Please note that this is not an itinerary submitted by an actual family. This day was inspired by theJuly 2014 issue of Condé Nast Traveler Magazine and further enhanced by one of our travel experts. It serves as a recommendation for a family of children with ages 4 through late teens, based on knowledge of the city. Factors such as time, cost and distance have been considered to make this a great day to get a sense of the city and keep the
children and teens interested and engaged.
Address: Center Loop Road, Yellowstone National Park, WY 82190
Hours: Doesn’t close, but check for predicted times of geyser eruptions
Admission: All National Parks are free of charge
Upon arriving at the park, smart travellers will pay a visit to the information center to get the latest geyser time predictions. Equipped with this information, make your way over to the upper geyser basin. This is the location of most of the park’s geysers including “Old Faithful” which is perhaps the most famous in the world. No matter how young or old, everyone is sure to be impressed by a real life eruption sending water over 100 feet in the air. Helpful guides as well as park literature will explain the fascinating science behind these thermal features, as well as the history of their discovery by early settlers. Besides the natural features there are a number of food and beverage options (including ice cream treats) as well as gift shops and lounge areas. This could easily become most of your day…and that’s not a bad thing.
Address: Grand Loop Road, Between Fishing Bridge and Grant Village, Yellowstone National Park, WY 82190
Hours: Doesn’t close but consult expert opinions for best times to catch certain fish.
Admission: Fishing permit required for all over 16 years old. $18 for three-day permit, $25 for seven-day permit or $40 for season permit. Children 15 and younger free with supervising adult who has permit.
After experiencing the geysers that the entire world knows Yellowstone for, experience the fishing that only the initiated love it for. The local Yellowstone cutthroat trout are the stuff of legend: beautiful, elusive and for those so inclined, delicious. They average an impressive 20 inches in length. Experienced anglers will find a real challenge and a rewarding pursuit here. The novice and younger fisherman will find a great variety of fish, some easier to catch than others and the greatest consolation prize of all: breathtaking views.
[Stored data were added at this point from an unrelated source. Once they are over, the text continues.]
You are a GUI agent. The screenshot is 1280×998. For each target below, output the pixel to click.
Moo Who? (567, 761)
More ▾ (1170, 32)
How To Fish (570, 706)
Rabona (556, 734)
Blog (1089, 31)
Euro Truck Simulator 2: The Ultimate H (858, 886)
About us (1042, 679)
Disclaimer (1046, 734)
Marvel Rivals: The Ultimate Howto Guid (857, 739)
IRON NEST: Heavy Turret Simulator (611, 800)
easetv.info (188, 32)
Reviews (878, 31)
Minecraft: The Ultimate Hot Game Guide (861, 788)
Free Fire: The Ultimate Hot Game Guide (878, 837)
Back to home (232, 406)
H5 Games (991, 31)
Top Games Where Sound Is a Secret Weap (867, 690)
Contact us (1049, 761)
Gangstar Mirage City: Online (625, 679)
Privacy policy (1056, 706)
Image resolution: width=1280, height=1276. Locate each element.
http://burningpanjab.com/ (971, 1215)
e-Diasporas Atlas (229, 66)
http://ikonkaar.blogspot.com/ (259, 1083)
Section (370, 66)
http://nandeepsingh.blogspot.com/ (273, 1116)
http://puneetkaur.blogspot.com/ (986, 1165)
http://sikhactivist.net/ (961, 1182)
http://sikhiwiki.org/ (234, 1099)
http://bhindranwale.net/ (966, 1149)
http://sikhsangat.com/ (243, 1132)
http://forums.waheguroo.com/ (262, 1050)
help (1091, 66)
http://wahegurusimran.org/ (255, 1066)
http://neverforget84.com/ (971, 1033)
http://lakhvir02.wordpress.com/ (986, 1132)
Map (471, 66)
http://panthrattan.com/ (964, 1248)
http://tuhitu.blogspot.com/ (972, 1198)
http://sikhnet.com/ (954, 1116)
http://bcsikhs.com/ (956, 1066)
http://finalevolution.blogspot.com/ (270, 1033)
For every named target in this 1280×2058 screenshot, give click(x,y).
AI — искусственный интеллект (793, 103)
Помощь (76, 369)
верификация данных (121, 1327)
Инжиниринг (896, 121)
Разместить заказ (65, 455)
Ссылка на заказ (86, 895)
Not only of the lake, but of surrounding mountains and even steam vents bordering the water. Take some time to relax as well as fish and stand in awe of nature’s grandeur while you try your hand at casting a line and trying to identify what you just caught. For those serious about not walking away empty handed, the best fishing is from mid June-mid July (the season doesn’t open until June 15th). There are various locations to rent equipment for those not traveling with their own.
Address: 1326 Sheridan Ave, Cody, WY 82414
Hours: Nightly at 8PM, gates at 7PM from June 1st – August 31st
Getting There: One hour from Yellowstone via US 14 or 20 East.
Admission: $10-$20 depending on section. Group rates start at 10 people.
Still going strong after 76 years this is the country’s oldest rodeo and the only one that operates nightly. Tickets can be purchased online to ensure your seat. Still, you’ll want to come early to meet the clowns and riders and to pick up some concessions for the two hour show. Children will enjoy face painting and having a picture taken with “Hollywood the Bull.” Parents should note that this may be a bit rough for younger children, but there are activities and rides for children there aside from the show. Children 12 and under can participate in the “calf scramble” and really feel a part of the tradition. While the main show is not itself violent, people getting thrown from bulls may be upsetting to some young ones. In the end this is boh a unique and uniquely American experience the whole family is sure to remember. Live out cowboy dreams and enjoy the kind of down to earth activity only available in the American West.